Wyniki tego eksperymentu wykazały obecność nowo odkrytego czynnika 2-Nonenal. To on zaczyna pojawiać się na powierzchni skóry, a jego ilość wzrasta wraz z wiekiem i to on odpowiedzialny jest za "trawiasty" i "tłusty" zapach kojarzony z domami starców. Ta cząsteczka utlenia się w kontakcie z nadtlenkami lipidowymi. Czynnik zapachowy, co ważne, przez to, że jest bezpośrednio powiązany z tłuszczami występującymi na skórze seniorów, nie jest zmywalny wodą. Ciężko się go pozbyć nawet używając kosmetyków. Tak więc nawet przy zachowaniu wysokich standardów higieny, będąc osobą starszą, nie da się zniwelować woni, która rozprzestrzenia się także w mieszkaniu emeryta i placówkach świadczących opiekę nad osobami starszymi.

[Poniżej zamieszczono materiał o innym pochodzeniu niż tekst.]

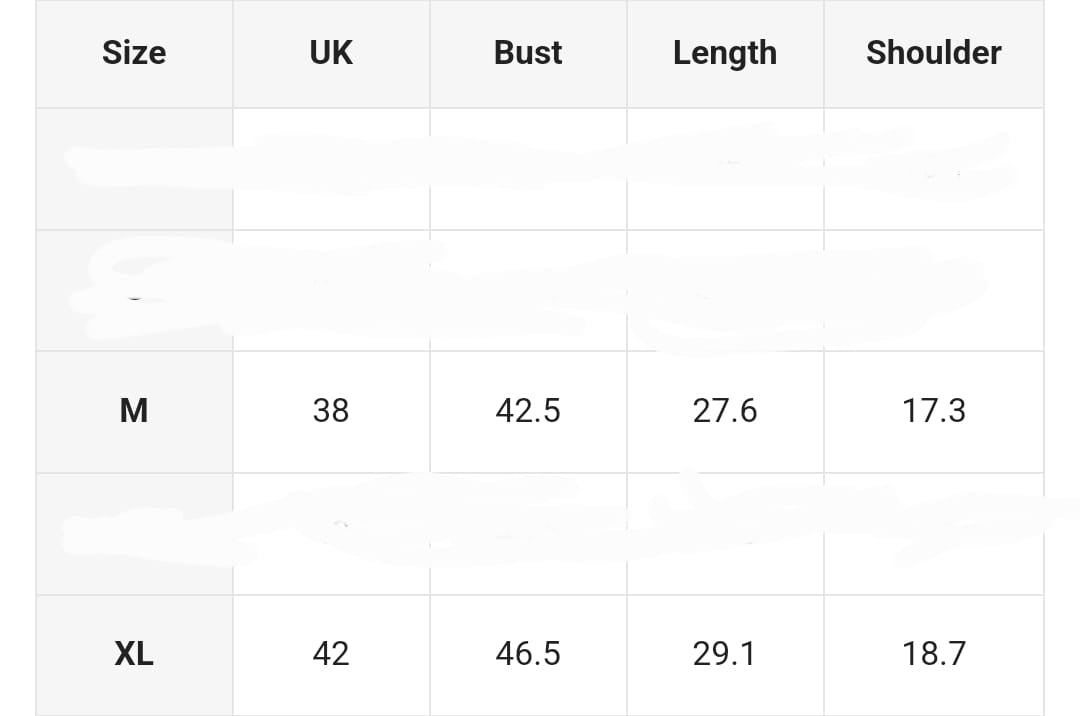The width and height of the screenshot is (1080, 716).
Task: Click the XL size row label
Action: pos(134,654)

Podobno amerykańscy seniorzy roztaczają wokół siebie trawiasty, tłusty zapach, a starsi Japończycy – aromat ogórka. W obu przypadkach młodsi badani uważają, że seniorzy pachną gorzej od nich samych (pachnących z kolei masłem).
Czy da się pozbyć "starczego zapachu"?
Tak jak wspomniano, woda ani regularne kąpiele nie sprawią, że zapach powodowany przez 2-Nonenal zniknie. Natomiast zmiana nawyków żywieniowych, zaprzestanie stosowania używek, ograniczenie stresu i dobre nawadnianie się zdecydowanie zmniejszają obecność tego czynnika zapachowego na skórze. Perfumy i mgiełki do ciała także z powodzeniem zamaskują niechciany zapach. W Japonii istnieją nawet dedykowane temu zagadnieniu specyfiki, tzw. neutralizatory.
Podsumowując: zamiast szukać sposobów na przykrycie woni starszych osób i powielać krzywdzące sugestie o ich braku higieny, najbezpieczniej będzie pogodzić się z tym, że skład chemiczny naturalnego zapachu ludzi po prostu zmienia się wraz z wiekiem i niezbyt wiele możemy z tym zrobić.